__Task objective__. Tally the lines of the entries in which the string "sidebar" occurs, and say only how many.

__Exercise inputs__.
--

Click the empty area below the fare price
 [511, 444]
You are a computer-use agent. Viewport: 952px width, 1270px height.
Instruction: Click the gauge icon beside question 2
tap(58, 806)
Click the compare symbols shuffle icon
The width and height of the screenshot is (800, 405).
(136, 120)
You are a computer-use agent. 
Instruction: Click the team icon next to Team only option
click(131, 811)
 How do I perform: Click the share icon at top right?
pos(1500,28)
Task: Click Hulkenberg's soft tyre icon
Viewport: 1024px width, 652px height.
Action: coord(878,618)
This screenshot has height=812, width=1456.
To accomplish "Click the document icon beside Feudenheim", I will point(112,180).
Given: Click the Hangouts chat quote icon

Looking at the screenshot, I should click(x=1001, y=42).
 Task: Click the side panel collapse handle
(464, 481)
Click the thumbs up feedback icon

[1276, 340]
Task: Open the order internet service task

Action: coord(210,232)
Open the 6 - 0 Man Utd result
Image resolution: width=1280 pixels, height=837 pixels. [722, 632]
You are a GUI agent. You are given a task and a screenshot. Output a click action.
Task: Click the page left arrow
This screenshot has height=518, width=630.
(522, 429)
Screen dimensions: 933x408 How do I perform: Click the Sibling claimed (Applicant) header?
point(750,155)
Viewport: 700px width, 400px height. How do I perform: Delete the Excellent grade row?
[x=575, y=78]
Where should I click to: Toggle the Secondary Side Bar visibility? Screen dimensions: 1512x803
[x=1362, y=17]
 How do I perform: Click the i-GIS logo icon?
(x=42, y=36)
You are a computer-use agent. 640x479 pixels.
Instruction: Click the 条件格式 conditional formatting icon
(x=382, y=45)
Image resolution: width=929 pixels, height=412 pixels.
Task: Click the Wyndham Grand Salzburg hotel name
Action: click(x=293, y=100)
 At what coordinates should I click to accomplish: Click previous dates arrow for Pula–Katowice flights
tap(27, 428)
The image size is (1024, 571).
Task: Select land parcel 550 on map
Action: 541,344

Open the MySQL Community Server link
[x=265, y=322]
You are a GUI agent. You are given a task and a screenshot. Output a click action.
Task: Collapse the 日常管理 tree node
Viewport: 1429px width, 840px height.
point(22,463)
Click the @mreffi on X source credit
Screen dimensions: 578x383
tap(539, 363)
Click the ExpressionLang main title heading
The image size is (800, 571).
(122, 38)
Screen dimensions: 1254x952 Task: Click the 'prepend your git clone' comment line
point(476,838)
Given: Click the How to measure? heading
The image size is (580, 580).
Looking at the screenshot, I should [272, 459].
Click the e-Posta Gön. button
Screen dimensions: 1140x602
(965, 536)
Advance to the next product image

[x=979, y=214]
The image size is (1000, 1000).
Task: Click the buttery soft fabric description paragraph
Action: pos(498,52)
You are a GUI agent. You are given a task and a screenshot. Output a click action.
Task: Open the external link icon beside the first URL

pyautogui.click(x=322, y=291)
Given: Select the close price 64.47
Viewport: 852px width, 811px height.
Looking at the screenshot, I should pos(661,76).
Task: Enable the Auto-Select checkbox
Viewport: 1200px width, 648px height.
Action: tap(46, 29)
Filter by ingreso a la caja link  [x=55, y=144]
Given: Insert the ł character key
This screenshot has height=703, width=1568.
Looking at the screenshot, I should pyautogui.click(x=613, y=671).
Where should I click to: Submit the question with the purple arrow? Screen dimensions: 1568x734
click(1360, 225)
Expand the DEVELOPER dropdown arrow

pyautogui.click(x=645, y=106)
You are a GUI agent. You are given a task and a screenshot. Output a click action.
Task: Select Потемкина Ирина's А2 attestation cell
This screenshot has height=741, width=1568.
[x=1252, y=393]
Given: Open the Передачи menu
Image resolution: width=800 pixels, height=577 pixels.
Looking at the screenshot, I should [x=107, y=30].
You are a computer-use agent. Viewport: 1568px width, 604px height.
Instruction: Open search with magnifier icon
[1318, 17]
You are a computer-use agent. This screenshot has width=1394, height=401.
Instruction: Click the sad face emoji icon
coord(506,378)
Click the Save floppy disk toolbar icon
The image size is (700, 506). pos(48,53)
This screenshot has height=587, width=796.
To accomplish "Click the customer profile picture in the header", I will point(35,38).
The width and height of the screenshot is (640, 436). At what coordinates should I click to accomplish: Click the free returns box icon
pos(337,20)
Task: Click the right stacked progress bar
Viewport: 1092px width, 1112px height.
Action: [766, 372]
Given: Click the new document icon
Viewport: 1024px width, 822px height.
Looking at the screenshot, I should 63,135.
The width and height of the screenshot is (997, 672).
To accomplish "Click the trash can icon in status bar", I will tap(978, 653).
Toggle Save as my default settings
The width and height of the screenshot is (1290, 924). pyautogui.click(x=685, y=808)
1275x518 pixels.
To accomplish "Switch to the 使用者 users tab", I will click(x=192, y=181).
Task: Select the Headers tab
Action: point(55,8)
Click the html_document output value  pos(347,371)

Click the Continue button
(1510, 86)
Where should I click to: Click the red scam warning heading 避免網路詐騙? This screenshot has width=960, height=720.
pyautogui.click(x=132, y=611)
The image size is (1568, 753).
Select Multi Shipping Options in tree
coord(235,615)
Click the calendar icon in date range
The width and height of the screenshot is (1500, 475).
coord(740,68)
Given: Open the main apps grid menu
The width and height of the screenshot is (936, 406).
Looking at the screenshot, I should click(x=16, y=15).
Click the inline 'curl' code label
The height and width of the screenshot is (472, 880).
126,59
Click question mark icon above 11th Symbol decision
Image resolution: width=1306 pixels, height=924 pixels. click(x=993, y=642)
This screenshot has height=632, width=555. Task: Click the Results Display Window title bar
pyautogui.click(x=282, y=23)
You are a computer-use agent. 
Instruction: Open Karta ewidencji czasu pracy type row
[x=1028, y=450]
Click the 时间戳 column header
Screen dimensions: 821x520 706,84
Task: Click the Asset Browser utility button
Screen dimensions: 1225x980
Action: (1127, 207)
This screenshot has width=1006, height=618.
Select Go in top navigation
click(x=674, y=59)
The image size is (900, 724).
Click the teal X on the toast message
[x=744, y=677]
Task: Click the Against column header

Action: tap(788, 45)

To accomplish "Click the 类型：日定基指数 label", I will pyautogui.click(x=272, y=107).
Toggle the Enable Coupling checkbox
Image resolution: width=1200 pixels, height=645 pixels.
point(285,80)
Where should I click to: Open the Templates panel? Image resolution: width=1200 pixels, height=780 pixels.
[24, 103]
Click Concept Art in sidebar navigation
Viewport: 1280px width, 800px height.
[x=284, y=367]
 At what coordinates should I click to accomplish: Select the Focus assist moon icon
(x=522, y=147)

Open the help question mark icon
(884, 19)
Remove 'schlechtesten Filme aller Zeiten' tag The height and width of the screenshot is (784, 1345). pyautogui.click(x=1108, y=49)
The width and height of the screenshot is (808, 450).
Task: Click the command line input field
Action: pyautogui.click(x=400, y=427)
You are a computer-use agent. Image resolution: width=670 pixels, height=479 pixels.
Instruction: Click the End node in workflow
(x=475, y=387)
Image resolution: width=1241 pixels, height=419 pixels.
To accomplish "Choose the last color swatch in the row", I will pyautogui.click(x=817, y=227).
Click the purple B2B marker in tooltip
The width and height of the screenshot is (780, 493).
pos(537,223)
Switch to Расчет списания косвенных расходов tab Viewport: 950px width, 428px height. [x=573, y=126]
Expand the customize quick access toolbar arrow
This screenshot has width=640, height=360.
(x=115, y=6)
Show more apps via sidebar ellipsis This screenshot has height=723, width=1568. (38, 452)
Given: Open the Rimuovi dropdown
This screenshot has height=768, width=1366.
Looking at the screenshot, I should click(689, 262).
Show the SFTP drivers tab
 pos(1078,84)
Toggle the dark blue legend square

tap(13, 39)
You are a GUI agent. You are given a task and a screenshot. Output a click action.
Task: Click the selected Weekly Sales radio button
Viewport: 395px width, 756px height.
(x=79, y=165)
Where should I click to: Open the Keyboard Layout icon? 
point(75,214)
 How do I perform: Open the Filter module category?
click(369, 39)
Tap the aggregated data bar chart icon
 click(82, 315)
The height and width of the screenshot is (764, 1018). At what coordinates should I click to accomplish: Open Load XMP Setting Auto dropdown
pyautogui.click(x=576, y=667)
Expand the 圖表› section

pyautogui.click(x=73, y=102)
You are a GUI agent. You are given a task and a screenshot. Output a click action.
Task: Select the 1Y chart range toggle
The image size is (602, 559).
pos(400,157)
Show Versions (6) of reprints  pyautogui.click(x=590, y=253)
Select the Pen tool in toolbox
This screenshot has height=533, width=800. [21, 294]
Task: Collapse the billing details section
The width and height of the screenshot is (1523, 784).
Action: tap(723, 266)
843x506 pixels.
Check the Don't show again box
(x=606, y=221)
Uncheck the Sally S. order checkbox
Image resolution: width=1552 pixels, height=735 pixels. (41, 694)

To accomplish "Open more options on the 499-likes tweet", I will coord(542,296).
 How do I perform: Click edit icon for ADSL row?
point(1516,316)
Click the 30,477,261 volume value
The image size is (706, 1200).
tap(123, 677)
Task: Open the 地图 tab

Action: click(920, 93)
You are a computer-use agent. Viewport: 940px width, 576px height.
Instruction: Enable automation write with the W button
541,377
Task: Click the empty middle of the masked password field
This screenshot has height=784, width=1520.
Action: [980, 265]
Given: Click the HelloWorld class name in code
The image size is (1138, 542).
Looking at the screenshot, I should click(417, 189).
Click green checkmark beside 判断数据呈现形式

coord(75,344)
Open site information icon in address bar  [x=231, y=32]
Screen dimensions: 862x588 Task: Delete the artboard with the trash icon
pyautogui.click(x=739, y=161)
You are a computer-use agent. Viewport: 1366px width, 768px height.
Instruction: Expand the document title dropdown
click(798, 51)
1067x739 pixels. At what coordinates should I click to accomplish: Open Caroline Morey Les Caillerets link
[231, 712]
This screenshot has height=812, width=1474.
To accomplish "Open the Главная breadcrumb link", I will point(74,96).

--

__Output of the task__. 2